What is the encoding of the contents of the byte array?

If it's an ASCII-superset 8-bit encoding like ISO8859-*
or the various Microsoft code pages, then you can scan for
any bytes with the high-order bit (0x80) set. If it's a
stateful encoding like ISO2022 or SHIFT-JIS, you can scan
for the presence of escape sequences. For KOI8-*, GB*, BIG5,
and others -- I don't know offhand, but can probably find
out with some digging.

But that's the wrong question. What you want to do is
get it into UTF-8.

If it's already UTF-8, you're golden: just pass it to
Tcl_NewStringObj(). (A quick googling indicates that
UTF-8 is Oracle's preferred encoding too, so that's
probably the best way to go).
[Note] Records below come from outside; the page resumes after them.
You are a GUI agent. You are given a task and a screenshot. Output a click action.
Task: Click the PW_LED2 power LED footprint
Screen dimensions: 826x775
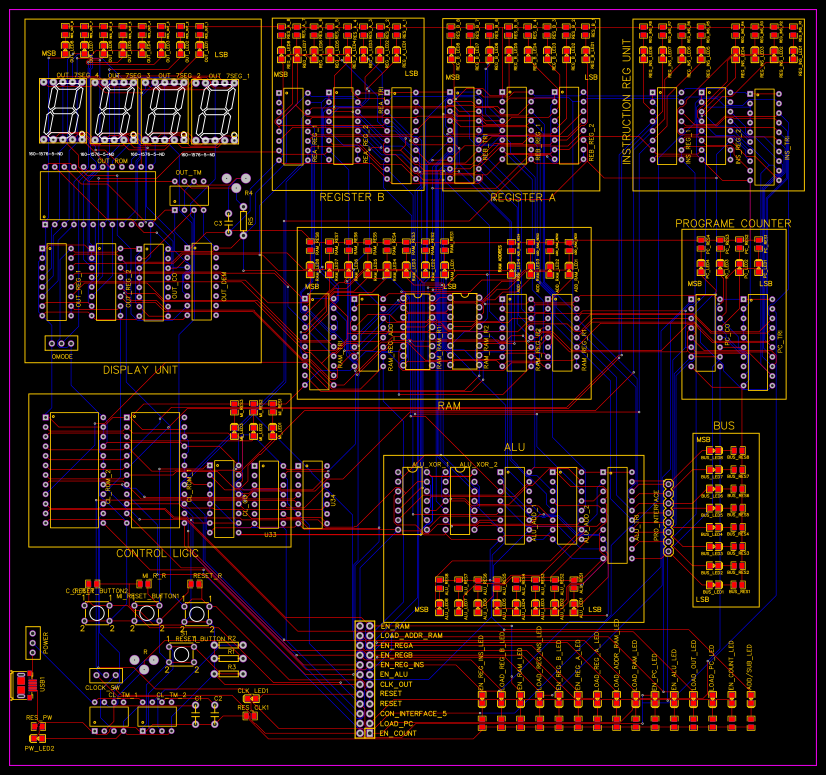point(37,738)
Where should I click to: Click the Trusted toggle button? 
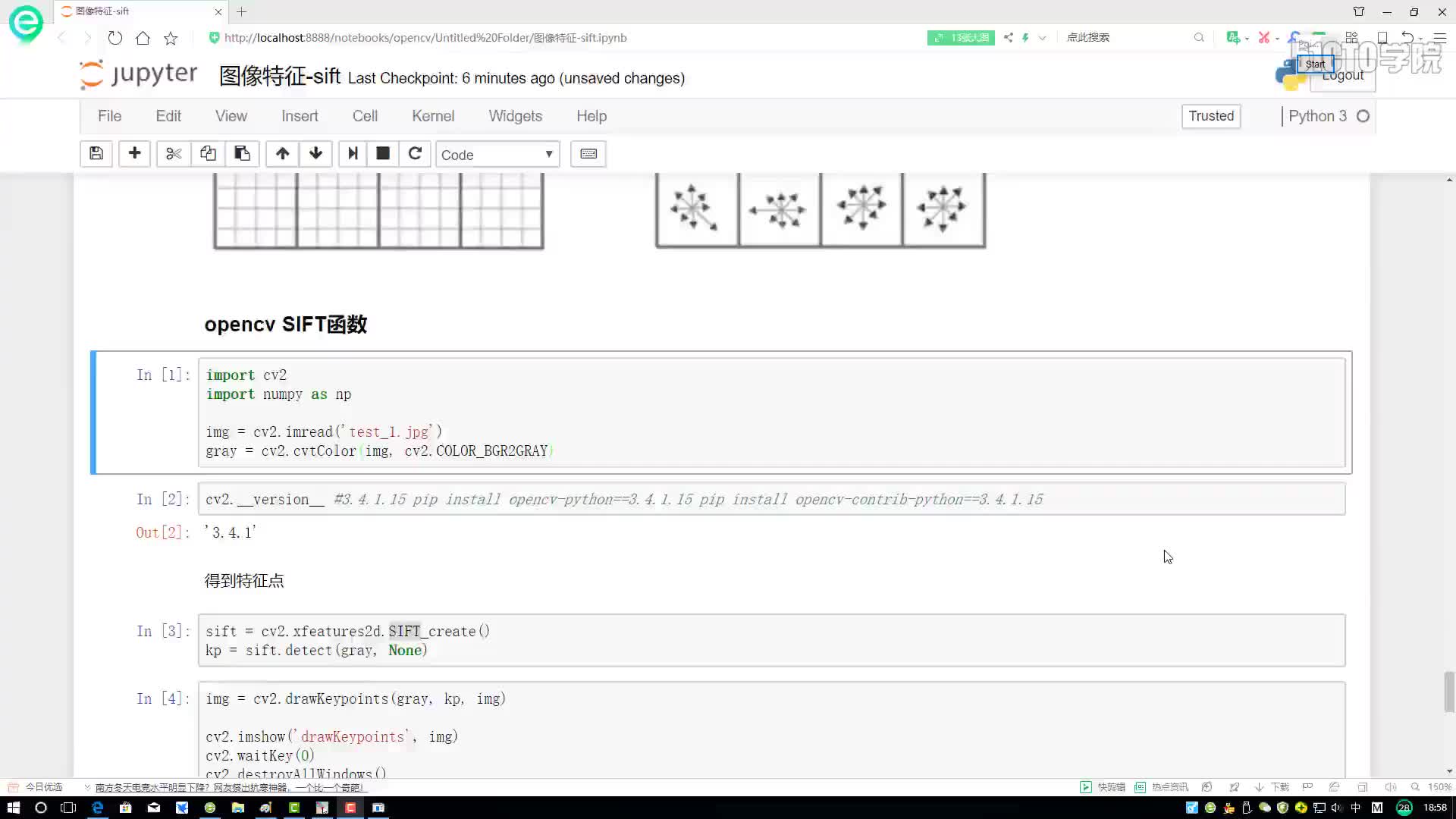[x=1212, y=115]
If it's not, then you
can use Tcl_ExternalToUtf* to convert it first.

You could also convert to UCS-2 and use Tcl_NewUnicodeObj(),
but -- depending on what happens downstream -- that's going
to be more expensive overall, since Tcl is likely to convert
the value to UTF-8 before doing anything with it anyway.

> If Tcl_GetUnicodeFromObj() really returns a UCS-2 strings then it
> should be Tcl_GetUCS2FromObj() :)


Yes, that's what it should have been called.